[Data on locating visible targets]
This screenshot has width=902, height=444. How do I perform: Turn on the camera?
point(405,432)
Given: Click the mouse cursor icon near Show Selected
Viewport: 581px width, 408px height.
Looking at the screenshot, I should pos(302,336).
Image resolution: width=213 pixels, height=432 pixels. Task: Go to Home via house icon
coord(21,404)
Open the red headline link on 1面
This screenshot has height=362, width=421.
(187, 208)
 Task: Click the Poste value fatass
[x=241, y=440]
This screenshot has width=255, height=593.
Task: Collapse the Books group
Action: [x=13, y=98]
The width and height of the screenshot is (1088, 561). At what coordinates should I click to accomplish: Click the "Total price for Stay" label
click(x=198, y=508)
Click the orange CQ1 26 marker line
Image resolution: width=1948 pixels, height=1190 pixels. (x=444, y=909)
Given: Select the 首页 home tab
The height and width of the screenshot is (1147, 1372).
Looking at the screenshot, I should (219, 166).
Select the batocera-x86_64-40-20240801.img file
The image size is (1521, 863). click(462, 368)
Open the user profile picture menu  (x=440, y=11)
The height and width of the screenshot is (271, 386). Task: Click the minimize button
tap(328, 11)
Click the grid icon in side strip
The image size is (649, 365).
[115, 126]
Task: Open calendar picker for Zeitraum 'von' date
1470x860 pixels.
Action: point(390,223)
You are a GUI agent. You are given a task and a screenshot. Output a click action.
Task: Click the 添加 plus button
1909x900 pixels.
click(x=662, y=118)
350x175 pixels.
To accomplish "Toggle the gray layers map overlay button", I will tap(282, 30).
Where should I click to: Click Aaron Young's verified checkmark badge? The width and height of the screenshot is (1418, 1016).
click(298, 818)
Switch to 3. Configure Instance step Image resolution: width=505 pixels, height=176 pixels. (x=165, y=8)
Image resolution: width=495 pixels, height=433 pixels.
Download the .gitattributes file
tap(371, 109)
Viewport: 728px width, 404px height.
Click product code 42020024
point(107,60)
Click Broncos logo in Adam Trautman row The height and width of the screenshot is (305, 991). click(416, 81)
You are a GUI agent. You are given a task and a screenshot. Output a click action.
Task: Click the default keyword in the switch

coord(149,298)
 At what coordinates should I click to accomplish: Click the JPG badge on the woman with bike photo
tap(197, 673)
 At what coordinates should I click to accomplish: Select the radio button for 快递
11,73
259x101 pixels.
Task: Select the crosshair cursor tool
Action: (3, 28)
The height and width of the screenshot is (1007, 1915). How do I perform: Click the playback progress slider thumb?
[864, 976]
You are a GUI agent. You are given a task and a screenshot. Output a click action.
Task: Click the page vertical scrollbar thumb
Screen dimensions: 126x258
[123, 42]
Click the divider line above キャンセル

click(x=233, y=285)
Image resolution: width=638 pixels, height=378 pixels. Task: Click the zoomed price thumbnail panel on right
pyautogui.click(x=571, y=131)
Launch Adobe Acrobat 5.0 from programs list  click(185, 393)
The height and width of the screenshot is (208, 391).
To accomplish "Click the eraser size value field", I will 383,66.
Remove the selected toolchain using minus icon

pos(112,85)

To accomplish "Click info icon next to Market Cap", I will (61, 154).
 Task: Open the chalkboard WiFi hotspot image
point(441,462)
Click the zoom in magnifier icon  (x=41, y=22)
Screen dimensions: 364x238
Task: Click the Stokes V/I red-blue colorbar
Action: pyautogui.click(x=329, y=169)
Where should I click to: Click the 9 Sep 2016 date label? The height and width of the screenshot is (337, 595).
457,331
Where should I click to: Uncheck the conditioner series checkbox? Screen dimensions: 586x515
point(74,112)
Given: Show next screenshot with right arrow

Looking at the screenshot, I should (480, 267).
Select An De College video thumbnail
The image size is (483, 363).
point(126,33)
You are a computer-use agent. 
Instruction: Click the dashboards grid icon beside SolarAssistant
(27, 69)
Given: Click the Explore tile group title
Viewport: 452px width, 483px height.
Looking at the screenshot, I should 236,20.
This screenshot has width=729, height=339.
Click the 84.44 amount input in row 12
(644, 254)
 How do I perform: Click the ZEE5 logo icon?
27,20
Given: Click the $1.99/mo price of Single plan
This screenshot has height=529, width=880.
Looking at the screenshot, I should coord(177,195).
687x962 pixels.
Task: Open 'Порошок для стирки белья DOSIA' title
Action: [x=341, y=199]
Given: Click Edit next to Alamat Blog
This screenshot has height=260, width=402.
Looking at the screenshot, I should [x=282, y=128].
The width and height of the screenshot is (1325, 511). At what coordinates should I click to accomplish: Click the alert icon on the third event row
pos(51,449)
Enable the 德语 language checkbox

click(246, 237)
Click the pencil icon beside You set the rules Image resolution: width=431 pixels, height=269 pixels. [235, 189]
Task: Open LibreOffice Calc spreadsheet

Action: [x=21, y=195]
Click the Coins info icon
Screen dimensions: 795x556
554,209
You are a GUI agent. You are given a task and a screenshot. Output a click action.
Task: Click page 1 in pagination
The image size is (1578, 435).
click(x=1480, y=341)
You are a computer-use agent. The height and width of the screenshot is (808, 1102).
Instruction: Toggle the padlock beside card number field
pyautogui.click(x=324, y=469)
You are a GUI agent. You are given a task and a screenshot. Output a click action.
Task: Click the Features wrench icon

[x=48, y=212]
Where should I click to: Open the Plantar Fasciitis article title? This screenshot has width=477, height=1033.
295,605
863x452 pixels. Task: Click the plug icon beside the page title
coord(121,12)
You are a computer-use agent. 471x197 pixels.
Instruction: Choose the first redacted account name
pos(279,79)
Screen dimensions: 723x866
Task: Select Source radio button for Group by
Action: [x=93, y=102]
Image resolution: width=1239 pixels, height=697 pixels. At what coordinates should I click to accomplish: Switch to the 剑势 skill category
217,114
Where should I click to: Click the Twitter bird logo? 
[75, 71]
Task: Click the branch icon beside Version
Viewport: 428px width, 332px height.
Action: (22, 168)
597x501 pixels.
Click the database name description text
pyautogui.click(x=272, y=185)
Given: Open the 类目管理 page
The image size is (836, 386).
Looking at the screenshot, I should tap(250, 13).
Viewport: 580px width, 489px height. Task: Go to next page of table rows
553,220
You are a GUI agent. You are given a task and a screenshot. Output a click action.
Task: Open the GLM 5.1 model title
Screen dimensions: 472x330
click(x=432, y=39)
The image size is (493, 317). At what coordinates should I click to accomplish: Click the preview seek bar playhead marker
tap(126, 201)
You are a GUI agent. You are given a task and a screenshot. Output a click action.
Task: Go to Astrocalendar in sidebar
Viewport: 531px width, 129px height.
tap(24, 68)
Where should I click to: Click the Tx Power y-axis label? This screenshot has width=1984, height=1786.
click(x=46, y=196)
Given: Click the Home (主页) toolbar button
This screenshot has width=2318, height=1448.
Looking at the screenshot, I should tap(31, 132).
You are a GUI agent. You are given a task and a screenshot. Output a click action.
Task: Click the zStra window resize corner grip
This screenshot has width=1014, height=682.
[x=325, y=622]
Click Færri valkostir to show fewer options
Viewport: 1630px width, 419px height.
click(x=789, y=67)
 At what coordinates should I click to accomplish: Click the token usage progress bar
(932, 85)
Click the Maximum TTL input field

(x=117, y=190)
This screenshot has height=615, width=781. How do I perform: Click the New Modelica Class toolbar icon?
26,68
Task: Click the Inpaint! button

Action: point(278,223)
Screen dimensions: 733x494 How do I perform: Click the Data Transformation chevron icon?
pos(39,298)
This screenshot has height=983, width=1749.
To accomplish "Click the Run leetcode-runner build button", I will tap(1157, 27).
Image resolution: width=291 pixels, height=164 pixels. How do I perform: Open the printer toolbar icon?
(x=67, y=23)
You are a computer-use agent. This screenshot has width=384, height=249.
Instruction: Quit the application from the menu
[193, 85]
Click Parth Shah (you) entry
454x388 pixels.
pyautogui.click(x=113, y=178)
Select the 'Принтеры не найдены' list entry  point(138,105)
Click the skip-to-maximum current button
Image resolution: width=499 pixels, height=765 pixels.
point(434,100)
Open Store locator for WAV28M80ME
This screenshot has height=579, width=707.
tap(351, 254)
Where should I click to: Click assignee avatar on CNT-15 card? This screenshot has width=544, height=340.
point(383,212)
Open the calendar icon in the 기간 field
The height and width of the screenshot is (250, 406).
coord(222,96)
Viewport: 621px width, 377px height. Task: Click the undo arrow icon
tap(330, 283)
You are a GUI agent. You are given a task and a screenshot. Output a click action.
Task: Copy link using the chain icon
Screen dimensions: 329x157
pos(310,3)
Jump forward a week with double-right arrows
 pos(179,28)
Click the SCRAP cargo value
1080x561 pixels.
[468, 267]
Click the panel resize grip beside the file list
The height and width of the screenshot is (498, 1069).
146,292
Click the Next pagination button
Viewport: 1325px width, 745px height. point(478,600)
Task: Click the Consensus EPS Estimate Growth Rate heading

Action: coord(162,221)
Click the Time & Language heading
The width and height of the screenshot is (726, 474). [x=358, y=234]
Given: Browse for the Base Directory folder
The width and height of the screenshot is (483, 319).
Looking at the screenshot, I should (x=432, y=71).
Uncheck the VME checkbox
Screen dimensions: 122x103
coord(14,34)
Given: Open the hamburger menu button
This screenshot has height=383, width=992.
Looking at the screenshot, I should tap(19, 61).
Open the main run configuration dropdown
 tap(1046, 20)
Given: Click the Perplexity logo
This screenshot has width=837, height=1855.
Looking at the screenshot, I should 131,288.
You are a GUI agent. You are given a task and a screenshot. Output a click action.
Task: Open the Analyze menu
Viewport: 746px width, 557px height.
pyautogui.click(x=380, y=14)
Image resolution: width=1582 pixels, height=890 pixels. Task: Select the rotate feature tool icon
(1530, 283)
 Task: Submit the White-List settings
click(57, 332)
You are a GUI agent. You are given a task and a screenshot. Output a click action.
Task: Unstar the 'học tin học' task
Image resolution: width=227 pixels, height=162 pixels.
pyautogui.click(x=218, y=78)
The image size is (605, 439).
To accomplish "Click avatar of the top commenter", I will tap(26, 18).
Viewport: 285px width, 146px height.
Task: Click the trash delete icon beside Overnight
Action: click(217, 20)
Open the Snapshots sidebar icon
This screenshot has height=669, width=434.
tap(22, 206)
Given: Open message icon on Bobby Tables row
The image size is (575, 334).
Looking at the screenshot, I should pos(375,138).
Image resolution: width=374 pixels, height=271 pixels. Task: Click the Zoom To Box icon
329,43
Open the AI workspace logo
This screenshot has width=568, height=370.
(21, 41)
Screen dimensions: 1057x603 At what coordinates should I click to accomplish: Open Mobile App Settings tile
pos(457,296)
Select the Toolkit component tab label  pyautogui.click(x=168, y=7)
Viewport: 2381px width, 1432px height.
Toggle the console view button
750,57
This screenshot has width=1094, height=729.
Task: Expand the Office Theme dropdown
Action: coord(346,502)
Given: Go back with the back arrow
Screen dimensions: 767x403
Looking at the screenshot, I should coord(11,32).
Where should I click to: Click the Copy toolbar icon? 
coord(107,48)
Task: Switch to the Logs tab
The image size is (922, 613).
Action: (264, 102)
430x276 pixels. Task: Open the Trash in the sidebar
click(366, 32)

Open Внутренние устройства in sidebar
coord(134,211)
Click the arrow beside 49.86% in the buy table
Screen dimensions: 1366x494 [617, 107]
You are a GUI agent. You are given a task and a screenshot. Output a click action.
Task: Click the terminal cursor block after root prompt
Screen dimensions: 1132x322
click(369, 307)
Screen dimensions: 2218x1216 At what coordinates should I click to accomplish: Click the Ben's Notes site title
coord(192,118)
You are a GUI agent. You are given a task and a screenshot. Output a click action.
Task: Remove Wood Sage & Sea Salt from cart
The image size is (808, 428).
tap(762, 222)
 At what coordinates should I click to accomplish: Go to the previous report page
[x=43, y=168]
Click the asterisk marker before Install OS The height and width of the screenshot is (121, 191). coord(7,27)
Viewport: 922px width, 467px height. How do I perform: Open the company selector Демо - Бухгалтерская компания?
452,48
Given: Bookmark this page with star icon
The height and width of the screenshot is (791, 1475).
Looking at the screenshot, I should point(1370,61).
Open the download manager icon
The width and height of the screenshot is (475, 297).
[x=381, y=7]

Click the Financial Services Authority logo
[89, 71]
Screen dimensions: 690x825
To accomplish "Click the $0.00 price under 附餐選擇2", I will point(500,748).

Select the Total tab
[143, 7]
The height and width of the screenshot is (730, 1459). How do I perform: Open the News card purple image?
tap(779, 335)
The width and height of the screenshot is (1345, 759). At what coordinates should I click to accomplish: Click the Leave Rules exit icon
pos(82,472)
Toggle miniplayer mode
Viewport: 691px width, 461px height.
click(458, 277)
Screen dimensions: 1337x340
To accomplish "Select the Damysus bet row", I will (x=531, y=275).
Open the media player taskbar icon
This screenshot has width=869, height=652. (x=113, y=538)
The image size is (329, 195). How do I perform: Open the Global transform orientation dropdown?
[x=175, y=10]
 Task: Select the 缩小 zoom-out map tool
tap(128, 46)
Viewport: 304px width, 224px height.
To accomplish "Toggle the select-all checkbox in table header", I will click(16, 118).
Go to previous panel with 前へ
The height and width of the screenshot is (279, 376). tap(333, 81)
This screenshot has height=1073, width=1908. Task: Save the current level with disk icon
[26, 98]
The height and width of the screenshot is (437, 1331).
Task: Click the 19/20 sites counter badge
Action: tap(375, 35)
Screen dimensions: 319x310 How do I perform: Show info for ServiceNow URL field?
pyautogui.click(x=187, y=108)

TO BE DONE:
Copy out the stretch from the line containing "The height and width of the screenshot is (271, 386)." through the line containing "click(298, 818)", swapping "minimize" for "maximize" and leaving everything else unchanged.

SOLVED EXERCISE:
The height and width of the screenshot is (271, 386). Task: Click the maximize button
tap(328, 11)
Click the grid icon in side strip
The image size is (649, 365).
[115, 126]
Task: Open calendar picker for Zeitraum 'von' date
1470x860 pixels.
Action: point(390,223)
You are a GUI agent. You are given a task and a screenshot. Output a click action.
Task: Click the 添加 plus button
1909x900 pixels.
click(x=662, y=118)
350x175 pixels.
To accomplish "Toggle the gray layers map overlay button", I will tap(282, 30).
Where should I click to: Click Aaron Young's verified checkmark badge? The width and height of the screenshot is (1418, 1016).
click(298, 818)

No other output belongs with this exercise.